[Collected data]
★ ★ ★ ★

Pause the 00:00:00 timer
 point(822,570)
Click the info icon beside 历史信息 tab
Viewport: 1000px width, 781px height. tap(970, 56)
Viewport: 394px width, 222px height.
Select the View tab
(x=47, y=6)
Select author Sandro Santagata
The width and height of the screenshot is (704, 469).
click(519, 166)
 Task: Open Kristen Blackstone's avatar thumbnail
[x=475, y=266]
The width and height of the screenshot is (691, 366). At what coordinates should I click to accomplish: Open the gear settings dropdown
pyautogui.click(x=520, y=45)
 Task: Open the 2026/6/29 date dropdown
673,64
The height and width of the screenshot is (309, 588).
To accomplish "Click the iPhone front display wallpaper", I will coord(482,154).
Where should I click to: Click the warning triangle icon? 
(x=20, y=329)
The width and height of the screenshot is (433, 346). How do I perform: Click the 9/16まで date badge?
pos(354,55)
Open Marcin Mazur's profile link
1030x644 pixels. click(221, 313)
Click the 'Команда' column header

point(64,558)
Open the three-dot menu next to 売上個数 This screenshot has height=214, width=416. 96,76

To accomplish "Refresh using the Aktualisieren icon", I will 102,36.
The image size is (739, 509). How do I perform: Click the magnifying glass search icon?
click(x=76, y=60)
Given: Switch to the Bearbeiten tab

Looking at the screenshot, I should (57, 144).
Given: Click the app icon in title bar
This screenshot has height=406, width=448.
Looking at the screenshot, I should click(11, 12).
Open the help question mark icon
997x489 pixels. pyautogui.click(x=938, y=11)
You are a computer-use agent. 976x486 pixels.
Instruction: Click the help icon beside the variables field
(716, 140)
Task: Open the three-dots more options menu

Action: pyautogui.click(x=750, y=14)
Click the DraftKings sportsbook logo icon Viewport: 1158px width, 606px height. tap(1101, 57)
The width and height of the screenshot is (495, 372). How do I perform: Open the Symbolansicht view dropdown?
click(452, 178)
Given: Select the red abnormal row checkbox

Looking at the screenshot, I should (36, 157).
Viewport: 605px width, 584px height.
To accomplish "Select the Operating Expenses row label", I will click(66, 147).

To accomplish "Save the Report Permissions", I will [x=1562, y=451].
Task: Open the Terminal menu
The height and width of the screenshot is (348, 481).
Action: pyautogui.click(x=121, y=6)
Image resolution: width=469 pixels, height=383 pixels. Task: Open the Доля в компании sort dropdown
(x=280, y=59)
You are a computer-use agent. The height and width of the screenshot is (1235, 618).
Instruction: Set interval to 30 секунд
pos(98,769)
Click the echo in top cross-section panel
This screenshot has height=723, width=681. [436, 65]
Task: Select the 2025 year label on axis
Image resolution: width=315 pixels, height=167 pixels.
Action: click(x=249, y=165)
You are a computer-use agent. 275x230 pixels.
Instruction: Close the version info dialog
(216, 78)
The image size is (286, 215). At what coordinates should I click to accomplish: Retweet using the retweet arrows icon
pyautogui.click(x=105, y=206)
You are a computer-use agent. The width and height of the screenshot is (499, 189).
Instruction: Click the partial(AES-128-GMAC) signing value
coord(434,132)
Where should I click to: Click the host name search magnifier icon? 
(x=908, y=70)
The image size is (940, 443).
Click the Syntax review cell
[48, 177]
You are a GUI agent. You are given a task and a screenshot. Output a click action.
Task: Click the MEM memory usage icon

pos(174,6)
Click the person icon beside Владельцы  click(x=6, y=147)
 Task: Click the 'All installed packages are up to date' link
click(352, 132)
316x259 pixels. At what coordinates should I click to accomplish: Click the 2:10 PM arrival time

★ ★ ★ ★

- Task -
Lines holding the word "will" are the answer; copy every one from the records above.

- Exercise answer -
To accomplish "Click the iPhone front display wallpaper", I will coord(482,154).
To accomplish "Refresh using the Aktualisieren icon", I will 102,36.
To accomplish "Select the Operating Expenses row label", I will click(66, 147).
To accomplish "Save the Report Permissions", I will [x=1562, y=451].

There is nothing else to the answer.